Antibacterial and anti-quorum sensing activity of Poly(amidoamine) Generation 4 loaded Quorum Quencher peptide against MRSA, Staphylococcus aureus and agr mutants
Abstract
Methicillin-resistant Staphylococcus aureus (MRSA) is the predominant pathogen responsible for antimicrobial resistance in both community and healthcare settings. A promising approach to combat MRSA is to target its quorum sensing (QS) system. The objective of this study was to target the QS in MRSA using a novel quorum quencher (QQ) peptide called QQ3, which acts as a histidine kinase inhibitor. However, therapeutic peptides have limitations, such as poor membrane permeability and insufficient in vivo stability. To address these limitations, this investigation used PAMAM dendrimers generation-4 (G4) as a nanocarrier for the peptide, as they possess antimicrobial properties, to enhance stability, facilitate efficient drug delivery, and increase potency. The average particle size of the formulated G4-QQ3 complex was determined to be 268nm, with a polydispersity index value of 0.32. The minimum inhibitory concentration (MIC50) for the formulated nanoparticles was found to be 20μM, as demonstrated by a growth assay.
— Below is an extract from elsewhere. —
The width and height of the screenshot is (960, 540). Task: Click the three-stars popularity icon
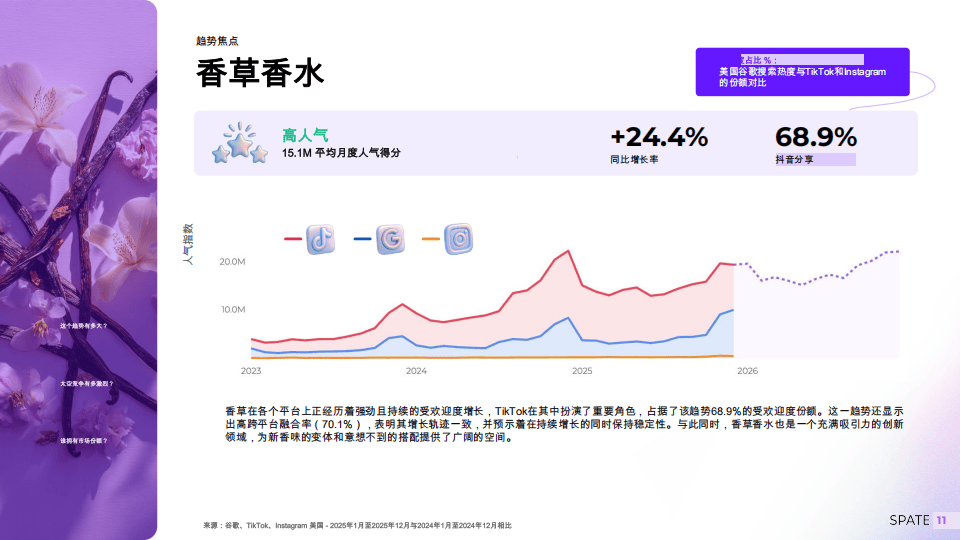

Additionally, the hemolysis activity of MRSA was inhibited at a concentration of 10μM. The G4-QQ3 complex exhibited the ability to inhibit, penetrate, and eradicate biofilm in MRSA strains, with inhibition percentages ranging from 63 to 70%. Furthermore, the cytotoxicity of the formulation against RAW 264.7 cells indicated that the nanoparticles were cytocompatible. This study confirms that encapsulating the QQ3 peptide within PAMAM G4 dendrimers results in a potent anti-virulence and antibacterial effect. These findings have significant implications for the development of novel treatments for MRSA infections.